▶ [Requirement 1]
In the article about the Faroe Islands, reproduce everything from "Her article isn’t" down to "(Scottish Six alert)" word for word.
▶ [Requirement 2]
Duplicate everything in the records from the line containing "coordinates (1004, 624)." down to the line containing "edge-icon is located", both of those lines included.

---- Supplied text

Arcs, tigers and the Faroe Islands – the nationalist ambition

faroes

The Faroe Islands (NASA image)

I was about to pen a profound piece on Scottish  ‘exceptionalism’ (I may yet – minus the profundity) when someone brought to my attention the fact that old friend of this blog Lesley Riddoch has just written an article in The Scotsman entitled Let Faroes [population 49,500 – my note] be our inspiration. Coming hot on the heels of Alex Salmond’s advocacy of Liechtenstein [population 36,900] as a future model for the relations of Scotland [population 5,348,000] with the UK [population 64,100,000] and the EU [population 743,100,000], this was too good to miss. As Ms Riddoch says, although not with the same intent as me,

It’s heady stuff.

Her article isn’t quite so heady. After praising one or two ex-Labour politicians who’ve been ambiguous about separation for a long time, she spends a good deal of her piece having a go at parties other than the SNP because they don’t support the SNP’s doomed eating-your-cake-and-having-it approach to stay in both the UK and the EU:

They would do well to learn more about the gutsiness of the tiny territory with which Ms Sturgeon seeks to compare Scotland. A trip there this summer was certainly the highlight of my year.

There follows a generous encomium of the Faroese, their way of life, governance, environment etc etc. I won’t plod through everything that is praise-worthy but just mention one or two points that will make you realise where Ms Riddoch is coming from and going to:

  • they have their own nightly TV news bulletin (Scottish Six alert)

--------
---- Information shown

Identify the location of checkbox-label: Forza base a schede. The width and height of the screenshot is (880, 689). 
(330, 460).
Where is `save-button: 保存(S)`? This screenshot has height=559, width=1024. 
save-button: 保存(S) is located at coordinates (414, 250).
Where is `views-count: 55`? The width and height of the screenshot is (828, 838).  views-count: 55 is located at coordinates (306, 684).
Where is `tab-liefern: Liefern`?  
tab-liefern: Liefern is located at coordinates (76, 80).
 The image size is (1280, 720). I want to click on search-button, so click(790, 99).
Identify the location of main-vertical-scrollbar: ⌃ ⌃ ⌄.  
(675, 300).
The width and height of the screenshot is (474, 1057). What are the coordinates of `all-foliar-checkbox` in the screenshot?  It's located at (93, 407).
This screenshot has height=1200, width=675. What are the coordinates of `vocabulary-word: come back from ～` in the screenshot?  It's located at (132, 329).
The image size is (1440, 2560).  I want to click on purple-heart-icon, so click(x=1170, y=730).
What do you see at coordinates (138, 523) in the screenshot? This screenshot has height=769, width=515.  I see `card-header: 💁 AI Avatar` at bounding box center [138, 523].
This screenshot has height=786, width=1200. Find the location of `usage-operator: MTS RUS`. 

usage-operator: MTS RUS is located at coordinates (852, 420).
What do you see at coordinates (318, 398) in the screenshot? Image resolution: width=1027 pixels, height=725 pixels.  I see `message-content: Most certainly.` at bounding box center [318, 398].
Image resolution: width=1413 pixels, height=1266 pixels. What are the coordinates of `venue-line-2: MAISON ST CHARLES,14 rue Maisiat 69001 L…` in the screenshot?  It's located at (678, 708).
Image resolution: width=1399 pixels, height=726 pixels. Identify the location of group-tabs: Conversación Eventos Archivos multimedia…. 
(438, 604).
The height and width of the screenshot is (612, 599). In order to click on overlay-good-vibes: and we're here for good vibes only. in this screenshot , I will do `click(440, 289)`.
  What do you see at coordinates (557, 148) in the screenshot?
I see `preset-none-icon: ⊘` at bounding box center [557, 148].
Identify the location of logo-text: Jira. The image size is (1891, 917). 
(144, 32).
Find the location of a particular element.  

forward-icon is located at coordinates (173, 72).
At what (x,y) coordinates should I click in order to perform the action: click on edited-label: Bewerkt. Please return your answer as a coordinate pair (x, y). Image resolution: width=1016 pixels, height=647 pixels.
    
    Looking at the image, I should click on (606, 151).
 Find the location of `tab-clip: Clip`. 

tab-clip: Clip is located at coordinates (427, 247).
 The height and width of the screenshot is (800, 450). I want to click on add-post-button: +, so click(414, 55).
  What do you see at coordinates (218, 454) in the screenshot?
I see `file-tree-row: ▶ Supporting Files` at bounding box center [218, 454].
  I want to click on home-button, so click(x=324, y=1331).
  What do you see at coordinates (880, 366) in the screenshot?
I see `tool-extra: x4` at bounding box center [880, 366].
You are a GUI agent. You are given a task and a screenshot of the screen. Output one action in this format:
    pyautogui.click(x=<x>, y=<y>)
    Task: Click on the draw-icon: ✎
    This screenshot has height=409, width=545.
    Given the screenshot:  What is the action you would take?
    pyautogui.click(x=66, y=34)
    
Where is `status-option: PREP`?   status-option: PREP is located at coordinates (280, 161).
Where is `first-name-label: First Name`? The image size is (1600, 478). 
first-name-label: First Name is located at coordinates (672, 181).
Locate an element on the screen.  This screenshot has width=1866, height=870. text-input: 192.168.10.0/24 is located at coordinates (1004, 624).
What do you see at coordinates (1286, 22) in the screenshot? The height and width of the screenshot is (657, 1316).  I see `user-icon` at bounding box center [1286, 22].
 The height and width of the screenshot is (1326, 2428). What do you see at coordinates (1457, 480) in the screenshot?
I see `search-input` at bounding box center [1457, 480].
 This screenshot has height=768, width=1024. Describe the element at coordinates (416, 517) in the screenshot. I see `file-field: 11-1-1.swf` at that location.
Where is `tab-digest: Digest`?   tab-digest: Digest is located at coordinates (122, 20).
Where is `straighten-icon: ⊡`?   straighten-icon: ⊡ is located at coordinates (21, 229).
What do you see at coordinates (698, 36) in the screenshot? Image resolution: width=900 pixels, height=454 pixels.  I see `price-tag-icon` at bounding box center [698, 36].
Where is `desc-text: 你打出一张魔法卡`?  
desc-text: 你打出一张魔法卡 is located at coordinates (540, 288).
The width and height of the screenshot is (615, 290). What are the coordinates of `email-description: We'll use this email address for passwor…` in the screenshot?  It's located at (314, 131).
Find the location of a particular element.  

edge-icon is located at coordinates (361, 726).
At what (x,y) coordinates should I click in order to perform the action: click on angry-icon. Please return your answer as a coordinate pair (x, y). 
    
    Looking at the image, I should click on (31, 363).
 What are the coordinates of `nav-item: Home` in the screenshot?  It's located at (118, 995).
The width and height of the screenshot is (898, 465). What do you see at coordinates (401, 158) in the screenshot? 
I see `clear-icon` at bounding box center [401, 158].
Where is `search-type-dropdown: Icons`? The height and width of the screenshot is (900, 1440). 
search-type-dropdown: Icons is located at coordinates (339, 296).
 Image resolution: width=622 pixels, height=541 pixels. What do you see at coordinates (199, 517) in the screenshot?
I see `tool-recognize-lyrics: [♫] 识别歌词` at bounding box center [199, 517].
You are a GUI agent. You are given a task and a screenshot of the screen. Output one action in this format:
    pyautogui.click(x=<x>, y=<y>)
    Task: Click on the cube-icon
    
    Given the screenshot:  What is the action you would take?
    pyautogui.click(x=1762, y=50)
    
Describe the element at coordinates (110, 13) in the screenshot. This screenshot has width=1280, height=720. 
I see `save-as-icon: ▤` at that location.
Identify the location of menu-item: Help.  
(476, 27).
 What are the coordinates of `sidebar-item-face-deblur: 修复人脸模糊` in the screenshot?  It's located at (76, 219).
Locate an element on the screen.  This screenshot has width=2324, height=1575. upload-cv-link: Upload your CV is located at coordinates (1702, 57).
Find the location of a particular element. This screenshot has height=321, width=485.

--------

▶ [Written solution 1]
Her article isn’t quite so heady. After praising one or two ex-Labour politicians who’ve been ambiguous about separation for a long time, she spends a good deal of her piece having a go at parties other than the SNP because they don’t support the SNP’s doomed eating-your-cake-and-having-it approach to stay in both the UK and the EU:

They would do well to learn more about the gutsiness of the tiny territory with which Ms Sturgeon seeks to compare Scotland. A trip there this summer was certainly the highlight of my year.

There follows a generous encomium of the Faroese, their way of life, governance, environment etc etc. I won’t plod through everything that is praise-worthy but just mention one or two points that will make you realise where Ms Riddoch is coming from and going to:

  • they have their own nightly TV news bulletin (Scottish Six alert)

▶ [Written solution 2]
Locate an element on the screen.  This screenshot has width=1866, height=870. text-input: 192.168.10.0/24 is located at coordinates (1004, 624).
What do you see at coordinates (1286, 22) in the screenshot? The height and width of the screenshot is (657, 1316).  I see `user-icon` at bounding box center [1286, 22].
 The height and width of the screenshot is (1326, 2428). What do you see at coordinates (1457, 480) in the screenshot?
I see `search-input` at bounding box center [1457, 480].
 This screenshot has height=768, width=1024. Describe the element at coordinates (416, 517) in the screenshot. I see `file-field: 11-1-1.swf` at that location.
Where is `tab-digest: Digest`?   tab-digest: Digest is located at coordinates (122, 20).
Where is `straighten-icon: ⊡`?   straighten-icon: ⊡ is located at coordinates (21, 229).
What do you see at coordinates (698, 36) in the screenshot? Image resolution: width=900 pixels, height=454 pixels.  I see `price-tag-icon` at bounding box center [698, 36].
Where is `desc-text: 你打出一张魔法卡`?  
desc-text: 你打出一张魔法卡 is located at coordinates (540, 288).
The width and height of the screenshot is (615, 290). What are the coordinates of `email-description: We'll use this email address for passwor…` in the screenshot?  It's located at (314, 131).
Find the location of a particular element.  

edge-icon is located at coordinates (361, 726).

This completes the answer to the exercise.